- **Task goal**: Identify each line in the records below that contains the string "label" and copy those lines in full. The match is case-sensitive.

- **Input rows**:
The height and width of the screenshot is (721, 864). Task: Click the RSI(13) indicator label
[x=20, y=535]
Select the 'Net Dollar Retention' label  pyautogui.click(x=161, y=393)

* * *

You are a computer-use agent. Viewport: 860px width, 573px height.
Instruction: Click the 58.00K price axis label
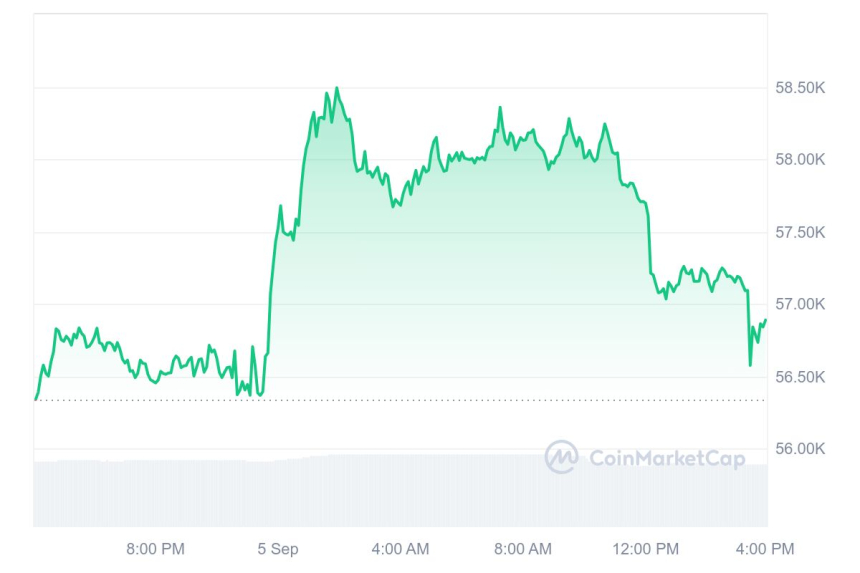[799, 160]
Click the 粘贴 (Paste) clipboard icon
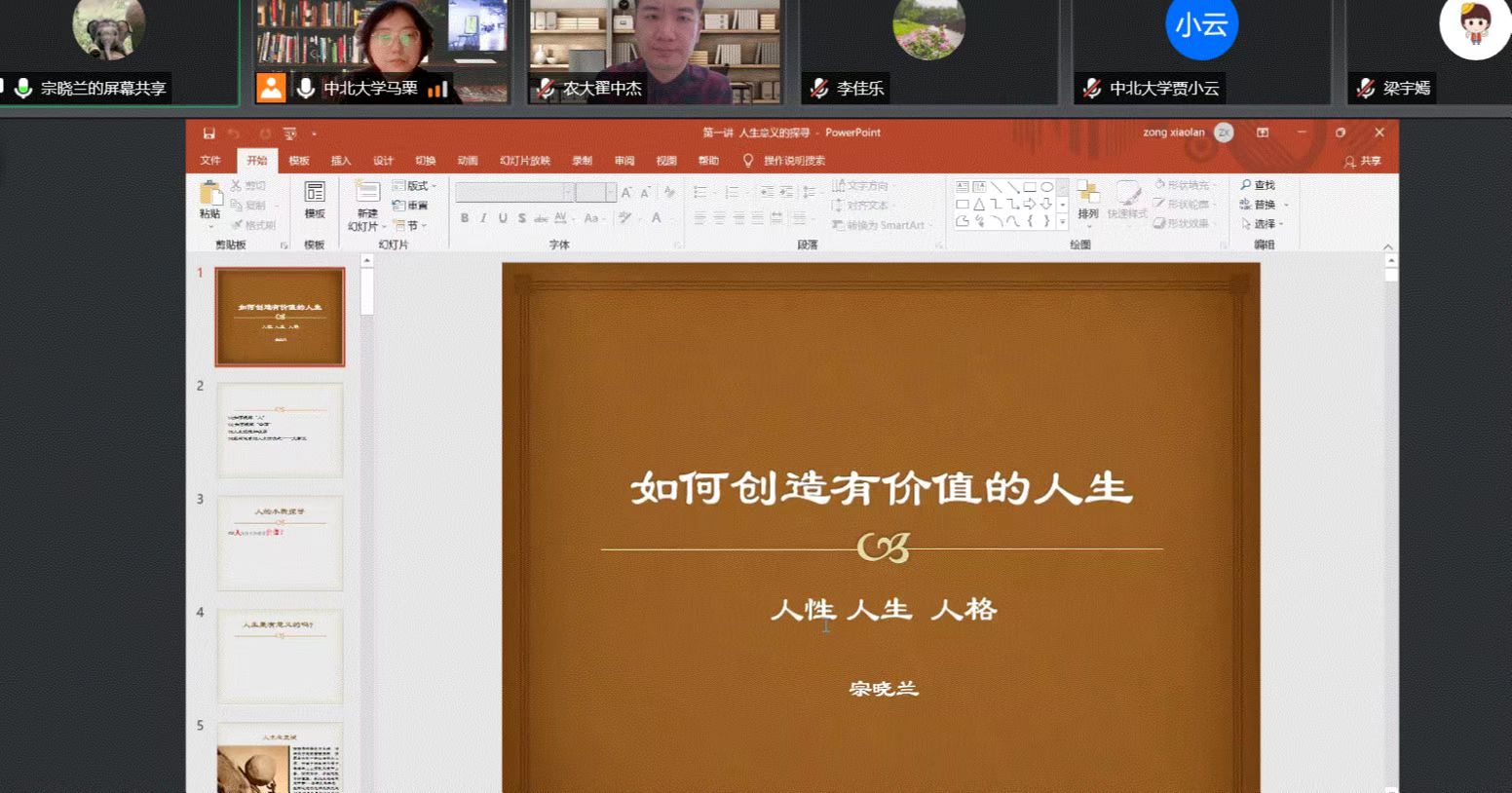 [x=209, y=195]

* * *

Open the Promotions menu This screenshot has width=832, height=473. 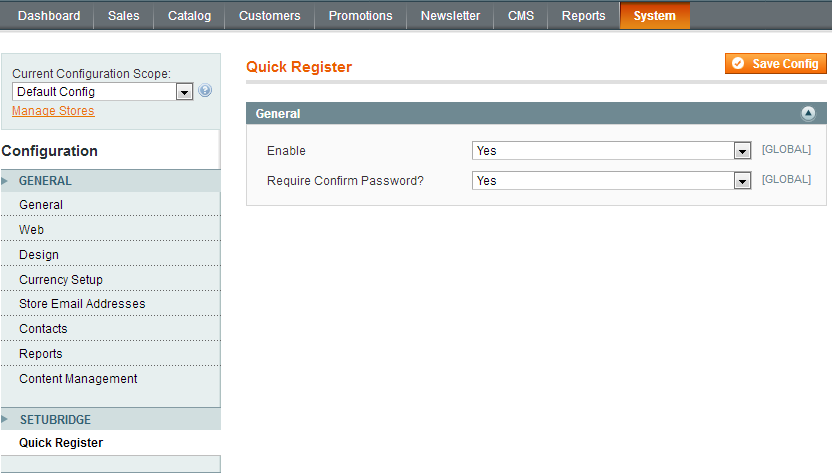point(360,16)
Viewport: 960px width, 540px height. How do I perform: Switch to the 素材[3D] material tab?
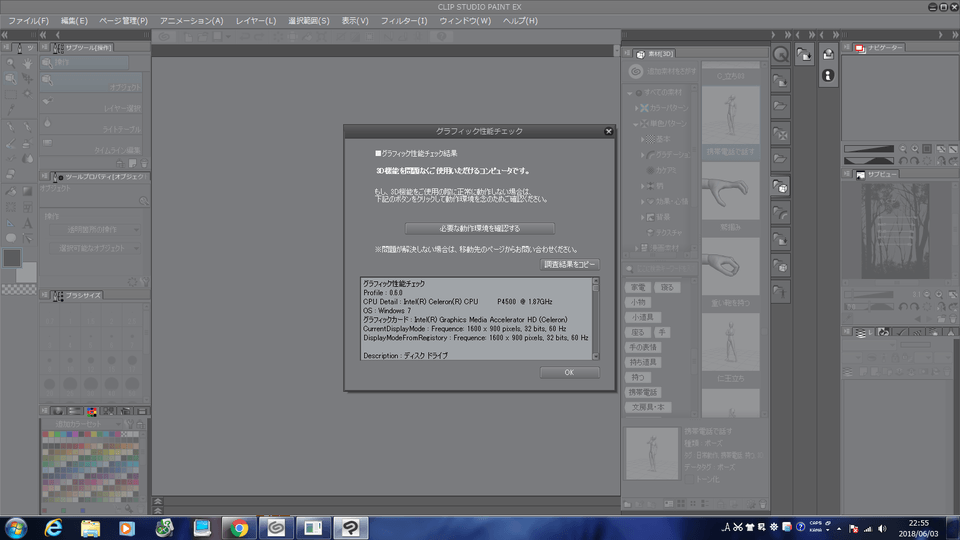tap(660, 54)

- **Correct answer**:
The height and width of the screenshot is (721, 864). Task: Click the RSI(13) indicator label
Select the 'Net Dollar Retention' label  pyautogui.click(x=161, y=393)
Instruction: Click the 58.00K price axis label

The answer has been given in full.